1950

Cortisone

Edward Calvin Kendall (1886–1972), Philip Showalter Hench (1896–1965), Tadeus Reichstein (1897–1996), Percy Lavon Julian (1899–1975), Kenneth Callow (1901–1983), Lewis Sarett (1917–1999), Max Tishler (1906–1989), John Warcup Cornforth (1917–2013)

The complex steroid ring system was an excellent proving ground for synthetic chemistry, and the products were in great demand, so steroid chemistry and steroid biology were exciting fields for discovery during the 1950s. When American chemist Edward Calvin Kendall, American physician Philip Showalter Hench, and Swiss chemist Tadeus Reichstein discovered the structures of cortisone and the adrenal corticosteroids and realized their far-reaching effects on the body, their value as drugs became very clear. Indeed, cortisone was successfully tried early on to treat rheumatoid arthritis.

But synthesizing the steroids strained the abilities of industrial chemists. In the 1940s, American chemist Percy Lavon Julian found routes from soybean compounds, following up on Russell Marker’s yam-derived syntheses, and he later famously improved the cortisone route by avoiding a step using the highly toxic (and highly expensive) osmium tetroxide. In England, Australian-born chemist Sir John Warcup Cornforth and biochemist Kenneth Callow found a progesterone route for the drug firm Glaxo from compounds in the sisal plant.

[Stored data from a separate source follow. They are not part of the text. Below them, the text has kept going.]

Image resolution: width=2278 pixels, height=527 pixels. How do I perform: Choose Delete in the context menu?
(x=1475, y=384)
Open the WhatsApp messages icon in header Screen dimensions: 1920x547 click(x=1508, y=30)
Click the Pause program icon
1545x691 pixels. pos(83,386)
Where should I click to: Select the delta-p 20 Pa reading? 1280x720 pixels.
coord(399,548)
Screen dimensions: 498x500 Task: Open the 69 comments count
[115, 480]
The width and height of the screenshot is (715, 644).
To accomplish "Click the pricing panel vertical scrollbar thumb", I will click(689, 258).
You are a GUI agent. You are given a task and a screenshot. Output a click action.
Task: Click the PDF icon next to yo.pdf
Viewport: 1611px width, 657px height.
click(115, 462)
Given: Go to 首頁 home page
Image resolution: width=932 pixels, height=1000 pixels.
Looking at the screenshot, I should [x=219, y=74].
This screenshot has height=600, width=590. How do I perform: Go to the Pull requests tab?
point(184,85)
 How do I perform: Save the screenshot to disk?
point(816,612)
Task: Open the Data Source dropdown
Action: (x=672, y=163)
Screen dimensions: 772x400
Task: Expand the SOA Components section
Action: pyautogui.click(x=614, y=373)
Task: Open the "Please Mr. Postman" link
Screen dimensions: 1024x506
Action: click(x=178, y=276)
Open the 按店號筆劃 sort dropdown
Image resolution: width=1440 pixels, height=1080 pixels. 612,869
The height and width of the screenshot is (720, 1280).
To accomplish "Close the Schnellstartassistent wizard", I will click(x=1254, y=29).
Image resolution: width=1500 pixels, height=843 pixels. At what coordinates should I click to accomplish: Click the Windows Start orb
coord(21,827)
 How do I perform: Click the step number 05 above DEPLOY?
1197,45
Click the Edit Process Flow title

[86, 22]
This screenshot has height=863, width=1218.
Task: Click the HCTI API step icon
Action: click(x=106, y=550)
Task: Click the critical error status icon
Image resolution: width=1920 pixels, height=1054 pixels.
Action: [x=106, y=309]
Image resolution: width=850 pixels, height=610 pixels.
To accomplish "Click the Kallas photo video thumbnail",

Pharmaceutical company Merck’s early cortisone process (discovered by American chemist Lewis Sarett and requiring over thirty steps) probably set the contemporary record for the longest industrial synthetic route—one that would be tried only for a very high-value product. One intermediate was a bright red dinitrophenylhydrazone, similar to the compounds produced by Emil Fischer from carbohydrates and in Sanger sequencing from proteins. A widely told story has American chemist Max Tishler, Merck’s director of process chemistry, coming into a lab to find a red liquid spill and shouting, “I hope that’s blood!” In 1951, though, a team at pharmaceutical company Upjohn found that microbial cultures oxidized progesterone to a perfect starting material for cortisone. They stunned Mexican pharmaceutical firm Syntex with an order for ten tons of progesterone and competed with Merck’s cortisone chemistry, producing a drug that is still used to treat a wide array of conditions.

SEE ALSO Natural Products (c. 60 CE), Cholesterol (1815), Steroid Chemistry (1942), Conformational Analysis (1950), Sanger Sequencing (1951), The Pill (1951), Modern Drug Discovery (1988), Taxol (1989)

An old-fashioned assay for cortisone in blood samples, 1952. (Note the forest of separatory funnels.)